WORK REQUIRED -
Take the lines from the one containing "Task: Open the Файл menu" through the final line below and restate them exactly. Omit the pictures.

* * * * * * * * *

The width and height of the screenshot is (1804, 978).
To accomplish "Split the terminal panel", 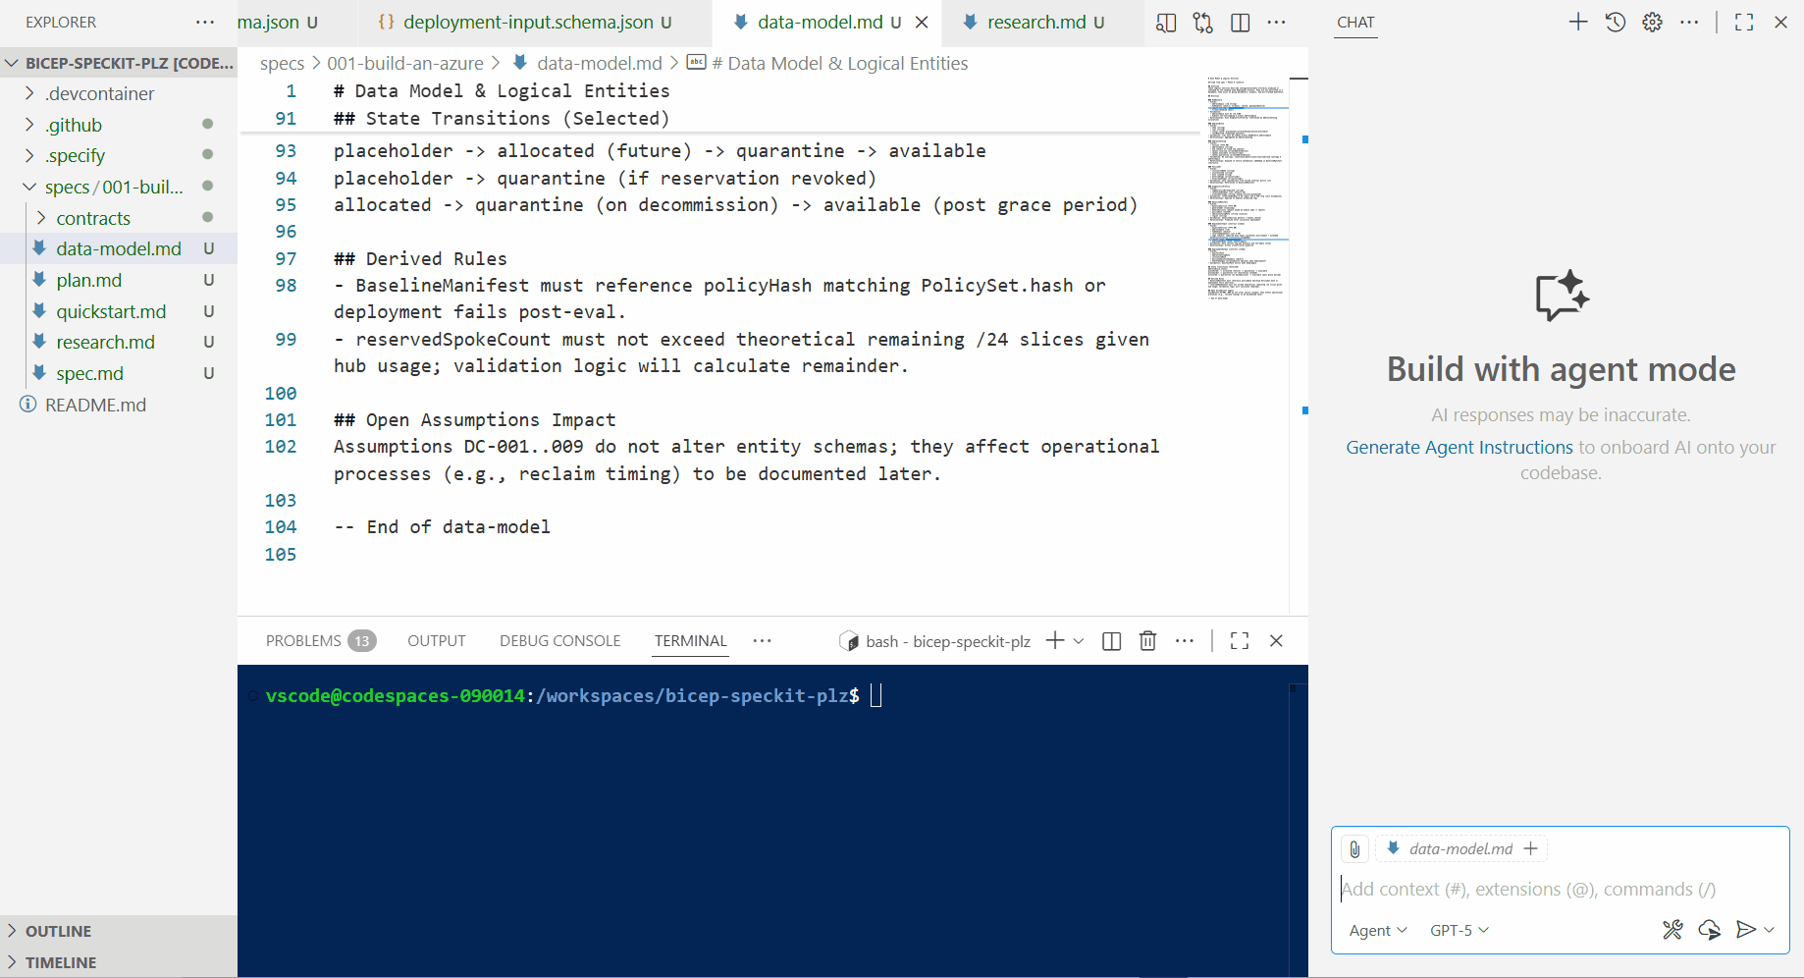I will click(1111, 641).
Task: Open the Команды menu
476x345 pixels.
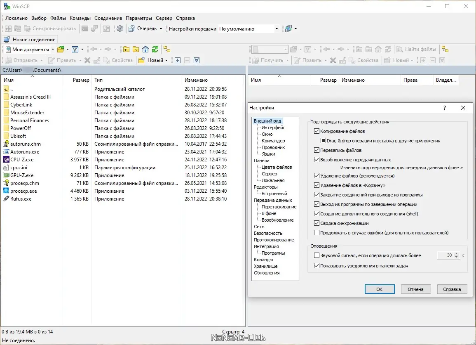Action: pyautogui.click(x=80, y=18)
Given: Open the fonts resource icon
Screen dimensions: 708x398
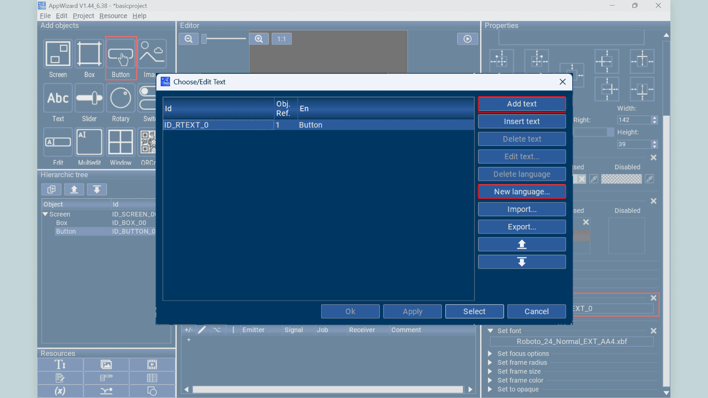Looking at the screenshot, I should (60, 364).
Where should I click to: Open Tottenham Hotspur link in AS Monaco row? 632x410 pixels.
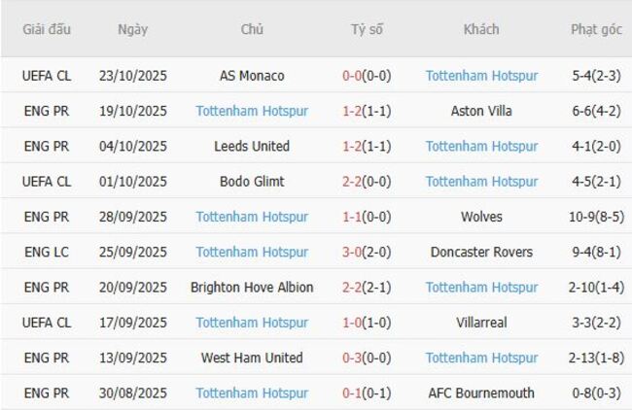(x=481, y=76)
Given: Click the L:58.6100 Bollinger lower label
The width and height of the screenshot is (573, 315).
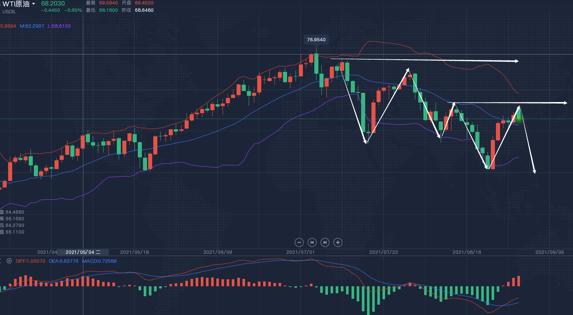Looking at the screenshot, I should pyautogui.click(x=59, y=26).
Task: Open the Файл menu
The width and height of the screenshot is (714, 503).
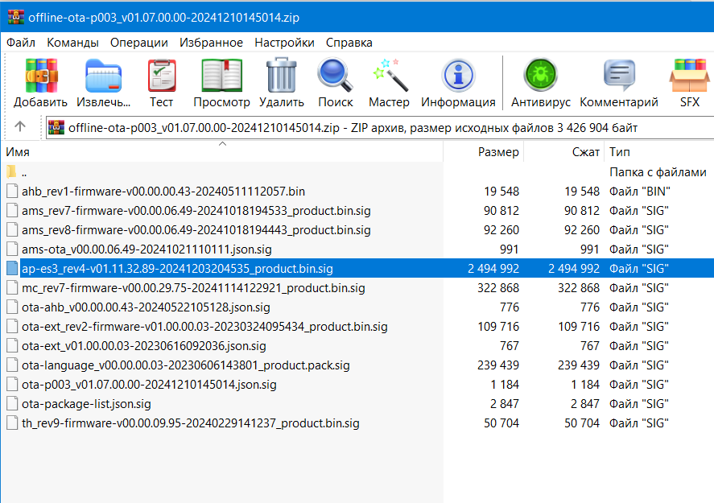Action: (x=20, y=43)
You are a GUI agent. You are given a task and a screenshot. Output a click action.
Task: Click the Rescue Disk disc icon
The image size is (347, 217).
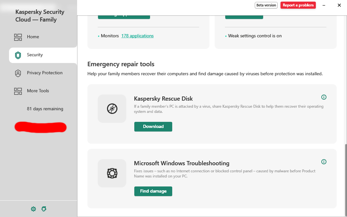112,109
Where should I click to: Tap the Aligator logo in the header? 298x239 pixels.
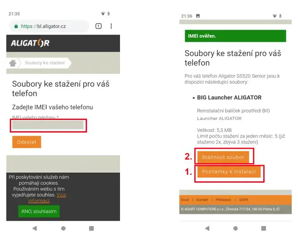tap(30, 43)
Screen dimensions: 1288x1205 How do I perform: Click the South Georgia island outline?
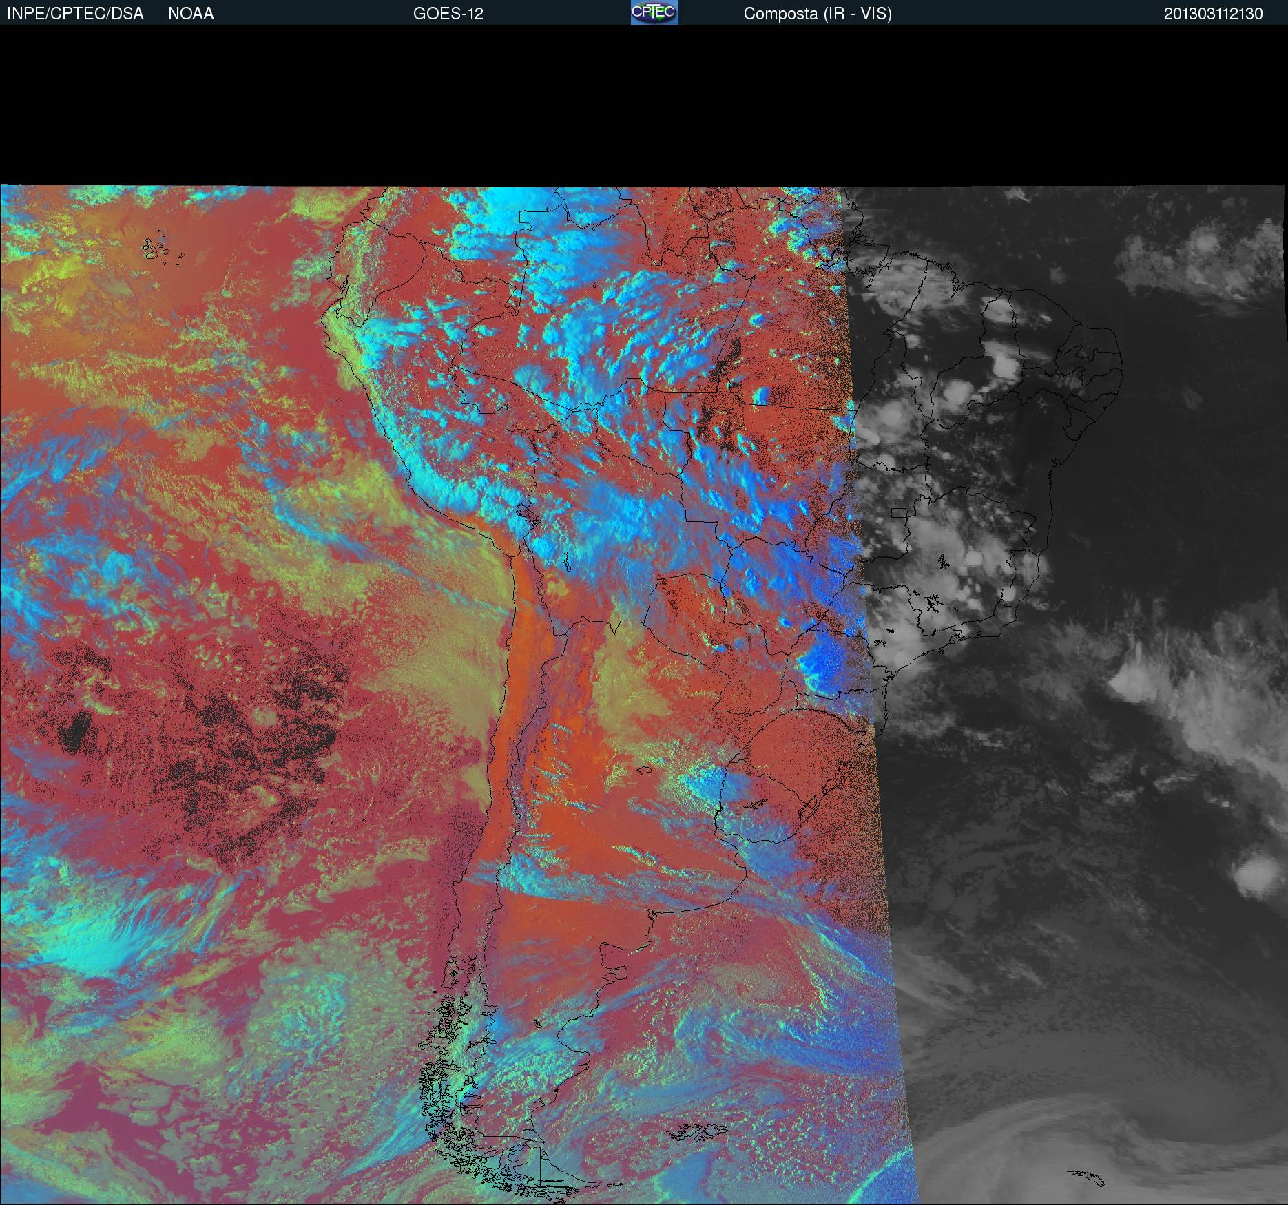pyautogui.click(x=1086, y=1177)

* * * * * * * * *

SOLUTION FOR THIS TASK -
Task: Open the Файл menu
The width and height of the screenshot is (714, 503).
Action: (x=20, y=43)
You are a GUI agent. You are given a task and a screenshot. Output a click action.
Task: Click the Rescue Disk disc icon
The image size is (347, 217).
112,109
Where should I click to: Tap the Aligator logo in the header? 298x239 pixels.
tap(30, 43)
Screen dimensions: 1288x1205 How do I perform: Click the South Georgia island outline?
pyautogui.click(x=1086, y=1177)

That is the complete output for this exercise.